Sunday, May 1, 2011

Martin Seligman: The Science of Happiness

Call to action: Work for pleasure, flow and philanthropy.

Selignman relates a brief history of psychology with the positive trend toward optimism. Succinctly, "Psychology makes people less miserable."

Psychology started with the disease model, which he says was problematic. The current evolution is moving towards positive psychology where concern is on:
1. strength and weakness
2.a. buidling the best things in life
2.b. repairing the worst
3.a. making lives of normal people fulfilling
3.b. nurturing high talent
3.c. healing pathology

Happiness is now measured by There are 3 types of happiness leading to 3 lives:
1. Pleasant life (positive emotions)
2. Good life (engagement, flow)
3. Meaningful life (service)
4. Balanced life (I venture to add this type of life to include those of the eastern views epitomized by different kinds of monks where they do not have pleasant, good or meaningful lives but are happy in a state of equilibrium.)

Extremely happy people in the 1st type have similar behavior. They are social.

(At this point, I went looking for the progress report with data from experiments. As of 2005, three good things and using signature strengths seem to work on both well people and those with depressive symptoms. (M.Seligman et. al., Positive Psychology Progress Empirical Validation of Interventions, July-August 2005, American Psychologist, 410-421.)

Some suggested interventions are:
1. Mindfulness
2. Gratitude visit
3. Strengths Date
4. Fun vs. Philanthropy

5. Savoring
6. Hope
* I added the last two, taken from here.

He suggests that a full life is greater than the sum of each type of happy lives. He ends by making an appeal to make business, entertainment and design create full lives.

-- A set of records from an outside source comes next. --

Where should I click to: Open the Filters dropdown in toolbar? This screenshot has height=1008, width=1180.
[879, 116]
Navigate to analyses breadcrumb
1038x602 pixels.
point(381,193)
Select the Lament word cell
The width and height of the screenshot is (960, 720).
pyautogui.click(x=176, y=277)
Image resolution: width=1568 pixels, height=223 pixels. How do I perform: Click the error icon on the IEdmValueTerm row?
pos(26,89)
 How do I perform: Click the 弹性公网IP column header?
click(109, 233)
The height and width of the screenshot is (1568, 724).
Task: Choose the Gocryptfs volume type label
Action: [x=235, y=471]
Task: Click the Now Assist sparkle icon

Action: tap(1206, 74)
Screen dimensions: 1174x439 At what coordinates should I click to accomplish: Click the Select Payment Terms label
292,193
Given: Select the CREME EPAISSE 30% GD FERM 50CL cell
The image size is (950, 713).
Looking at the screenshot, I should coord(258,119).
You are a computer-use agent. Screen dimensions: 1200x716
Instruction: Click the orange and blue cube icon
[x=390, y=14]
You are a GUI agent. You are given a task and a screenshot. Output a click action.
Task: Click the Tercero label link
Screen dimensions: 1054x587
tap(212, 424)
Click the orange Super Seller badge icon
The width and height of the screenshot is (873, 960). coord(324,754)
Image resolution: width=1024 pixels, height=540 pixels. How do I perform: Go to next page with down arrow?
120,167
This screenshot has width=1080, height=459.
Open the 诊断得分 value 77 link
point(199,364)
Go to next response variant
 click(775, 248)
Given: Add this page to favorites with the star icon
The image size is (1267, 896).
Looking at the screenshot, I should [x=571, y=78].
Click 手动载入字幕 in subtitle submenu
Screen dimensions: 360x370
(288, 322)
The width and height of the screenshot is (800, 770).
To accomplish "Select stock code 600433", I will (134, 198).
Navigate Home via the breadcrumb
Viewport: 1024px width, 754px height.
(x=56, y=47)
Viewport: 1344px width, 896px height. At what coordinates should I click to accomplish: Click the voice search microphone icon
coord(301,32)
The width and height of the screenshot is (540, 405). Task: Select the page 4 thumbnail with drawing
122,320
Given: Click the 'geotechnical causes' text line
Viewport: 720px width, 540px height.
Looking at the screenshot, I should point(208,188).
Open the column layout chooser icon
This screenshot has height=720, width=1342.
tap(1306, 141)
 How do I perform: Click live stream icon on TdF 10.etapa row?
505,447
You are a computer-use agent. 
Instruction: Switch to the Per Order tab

I think and believe that the gamification of reality will be the intervention of choice to provide the way towards a full life.

Martin Seligman has a number of books. I've been following his work for a few years now. Definitely, all the data are valuable. Still, I feel there's something lacking in his overall view of happiness. His focus is on external interventions, whereas in the best TED talks, the speakers assert that happiness is a personal choice. That happiness can be achieved now.